La présence de l'animal à la maison va jouer un rôle important dans son processus d'identification.
 
Selon S. Freud : Les enfant s'identifient à leur animal et "n'ont aucun scrupule à considérer les animaux comme leurs égaux à part entière. Ils se sentent davantage apparentés aux animaux qu'à leurs parents, qui peuvent bien être une énigme pour eux. Dans un premier temps, la ressemblance est du côté de l'animal, la différence du coté de l'adulte..."
En effet, ils partagent tous les deux le même contexte familial : ils sont exclus  du discours et de certaines occupations.
 
Dès 3 ans, il va s'identifier aux différents animaux ce qui lui permettra de déchiffrer le fonctionnement comportemental animalier pour mieux le comprendre et donc mieux  s'accepter.
 
Pour l'enfant qui continue de grandir, le chien devient un véritable confident et sa présence tranquilise la relation avec ses parents.
L'enfant lui attribue ses propres capacités sentimentales, relationnelles, affectives mais peut également le doter de ses problèmes... L'enfant se sent également investi d'une certaine force physique par exemple, que l'on retrouve dans les activités ludiques enfantines : les jeux de chat où ils s'emparent de  l'agilité et de la rapidité de l'animal.
 
La présence de l'animal diminue les contraintes que l'enfant rencontre dans sa relation avec les adultes qui l'entourent. En compagnie de son animal, il se sent en sécurité : ce qui est forcément propice pour son bon développement.
 
A son arrivée à l'école, il va biensûr rencontrer de nouveaux modèles pour diversifier ses identifications mais son animal demeurera une référence stable. Il restera son meilleur ami avec qui il partagera ses confidences, ses chagrins, ses joies...
 
 

les relations non-verbales...

L'enfant commence à communiquer de façon non-verbale à partir de l'âge de 7 mois. Cette communication va donc pouvoir se construire avec le chien.
Cette forme de communication  va favoriser le lien associé : les postures, les mimiques, le contact corporel, la gestualité... et les diverses vocalisations.
 
Son observation attentive du chien va favoriser la découverte d'attitudes variées (la prise de repas, la toilette, le brossage de dents...), les activités ludiques ainsi que la découverte de son schéma corporel avec l'apprentissage des similitudes et des différences.
 
Les enfants ont  une tendance innée à comprendre l'animal :  Ils ont en effet, des modes de communication similaires : le contact corporel, l'odeur... suivant des rythmes biologiques semblables. Les chiens sont également capables de capter avec beaucoup de facilité les émotions enfantines.
Contrairement aux adultes, les enfants et les chiens sont capables de se comprendre sans devoir utiliser le langage verbal et symbolique.
 
Le comportement de l'enfant va évoluer :
Entre 2 et 3 ans : il privilégie les activités de lutte avec son chien,
Entre 3 et 4 ans : les comportements d'apaisement,
Entre 4 et 5 ans : l'enfant va concevoir des intéractions avec utilisation de médiateurs ludiques, c'est-à-dire des objets tels que des ballons, bouts de bois...
(voir page sur la relation enfant/chien...)
 
Le chien va donc tenir une place importante dans le développement de l'enfant, puisque c'est avec son compagnon qu'il va commencer à communiquer.
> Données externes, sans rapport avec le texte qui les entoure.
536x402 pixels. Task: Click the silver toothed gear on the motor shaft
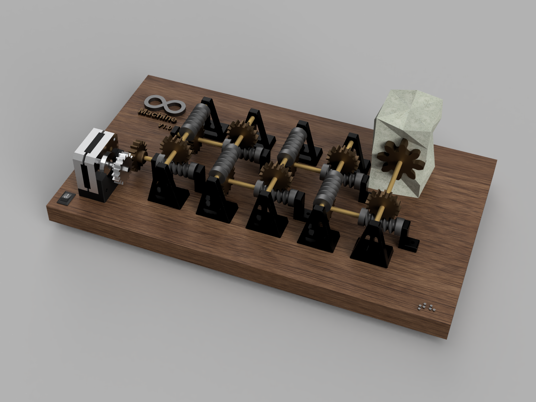(x=119, y=165)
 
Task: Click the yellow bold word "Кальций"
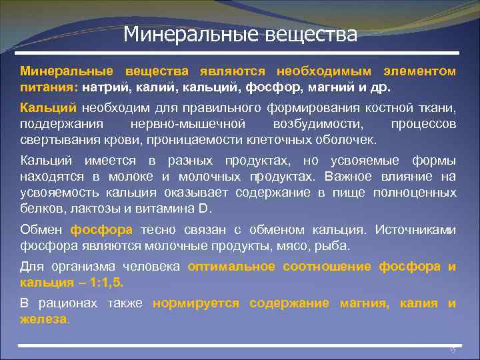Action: pyautogui.click(x=49, y=108)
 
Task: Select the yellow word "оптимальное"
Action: pyautogui.click(x=231, y=266)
Lorsqu'il sera plus grand et qu'il aura acquis la maîtrise du langage oral (symbolisation) il continuera à transmettre ses émotions au travers de son comportement, de sa gestualité, de son intonation... car son chien, lui, ne peut comprendre le sens des mots...
 
 

Et la perception sensorielle...

Le chien est un excellent intermédiaire pour l'exploration sensori-motrice de l'enfant. Il peut prendre plaisir à le manipuler, à caresser sa fourrure, à effleurer ses moustaches, à tater ses coussinets... à le câliner.
Cette recherche de contact est importante pour l'enfant mais elle l'est aussi pour le chien.
 
Mais attention... il prend également conscience que le chien peut exprimer ses limites avec son propre langage lorsqu'il exagère. Il va devoir apprendre à reconnaître, à interpréter et à respecter ses signaux de communication, ce qui lui va l'aider à prendre conscience de l'existance de l'individualité de chacun...
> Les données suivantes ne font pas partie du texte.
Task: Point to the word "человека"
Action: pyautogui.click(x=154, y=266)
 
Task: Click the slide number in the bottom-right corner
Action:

Son développement psychomoteur

L'enfant se déplace d'abord à quatre pattes, puis il commencera à se mettre debout puis coordonnera ses mouvements, maîtrisera son équilibre... pour parvenir  à la marche.
Pendant ces différentes étapes : le chien peut l'aider en le stimulant pour qu'il se déplace et le poursuive, l'enfant va l'imiter... puis va l'utiliser pour l'assister dans son apprentissage de la marche.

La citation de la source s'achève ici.